Tasks:
A – List the algorithm versions that the ChoR documentation names.
B – Reproduce the ChoR documentation verbatim from "More information about" to "original chordalysis software.".

Source excerpt:
---
% Generated by roxygen2: do not edit by hand
% Please edit documentation in R/choR-package.R
\docType{package}
\name{ChoR}
\alias{ChoR}
\alias{ChoR-package}
\title{Getting started with the ChoR package}
\description{
The chordalysis algorithm allows to learn the structure of graphical models from datasets with thousands of variables.
More information about the research papers detailing the theory behind Chordalysis is available at
\url{http://www.francois-petitjean.com/Research}

If you have problems using ChoR, find a bug, or have suggestions, please
contact the package maintainer by email.
Do not write to the general R lists or contact the authors of the original chordalysis software.

If you use the package, please cite references in your publications.
}
\details{
Chordalysis allows to learn the structure of graphical models from datasets with thousands of variables.
There are 3 differentes algorithms versions: SMT, Budget and MML. SMT, standing for Subfamiliwize Multiple Testing,
is generally the method of choice. It superseeds Budget and is always superior to it. Demonstration is in our KDD'16 paper (see CITATION). Both SMT and Budget
are based on statistical testing, while MML uses information theory to decide upon a model. The objective of the different techniques is slightly different: SMT controls the familywise 
error rate (FWER) while MML is a probabilistic method. Our experiments (again in KDD'16) indicate that SMT is superior to MML 
for most datasets.
}
\examples{
# Warning: RJava requires to **copy** your data from R into a JVM.
# If you need extra memory, use this option (here, for 4Gb) **before** loading choR.
# Note: not needed in our case, kept for the example
options( java.parameters = "-Xmx4g" )
library(ChoR)

## Test JAVA version
jv <- rJava::.jcall("java/lang/System", "S", "getProperty", "java.runtime.version")
jvn <- as.numeric(paste0(strsplit(jv, "[.]")[[1L]][1:2], collapse = "."))
if(jvn < 1.8){ stop("Java 8 is needed for this package but not available") }

# Helper function for graph printing. Require Rgraphviz:
# source("https://bioconductor.org/biocLite.R")
# biocLite("Rgraphviz")
printGraph = function(x){
  if(requireNamespace("Rgraphviz", quietly=TRUE)){
    attrs <- list(node=list(shape="ellipse", fixedsize=FALSE, fontsize=25))
    Rgraphviz::plot(x, attrs=attrs)
---
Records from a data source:

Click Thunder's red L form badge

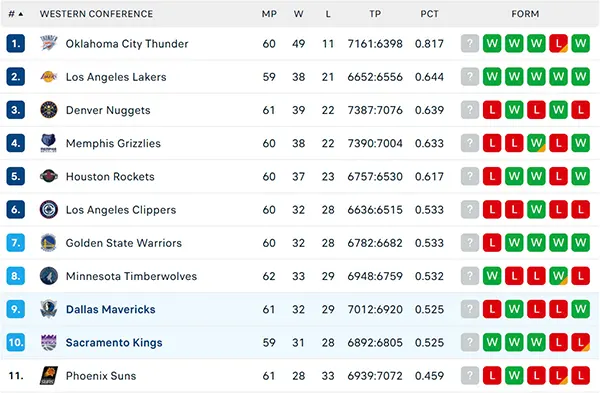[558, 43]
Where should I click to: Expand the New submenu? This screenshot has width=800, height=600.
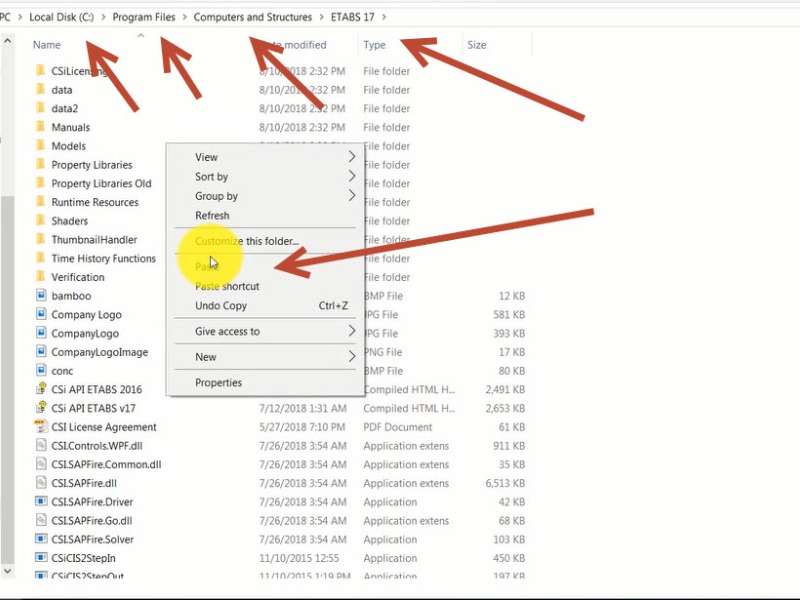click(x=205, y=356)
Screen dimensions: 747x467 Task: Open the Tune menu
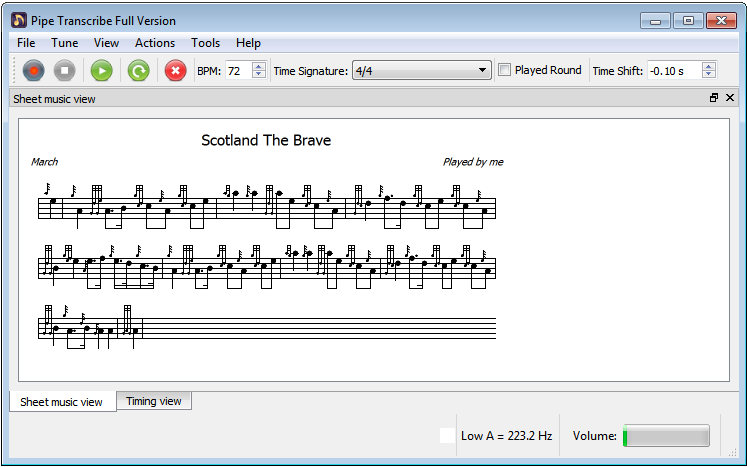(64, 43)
---
Task-by-task solutions:
A – SMT, Budget, MML

B –
More information about the research papers detailing the theory behind Chordalysis is available at
\url{http://www.francois-petitjean.com/Research}

If you have problems using ChoR, find a bug, or have suggestions, please
contact the package maintainer by email.
Do not write to the general R lists or contact the authors of the original chordalysis software.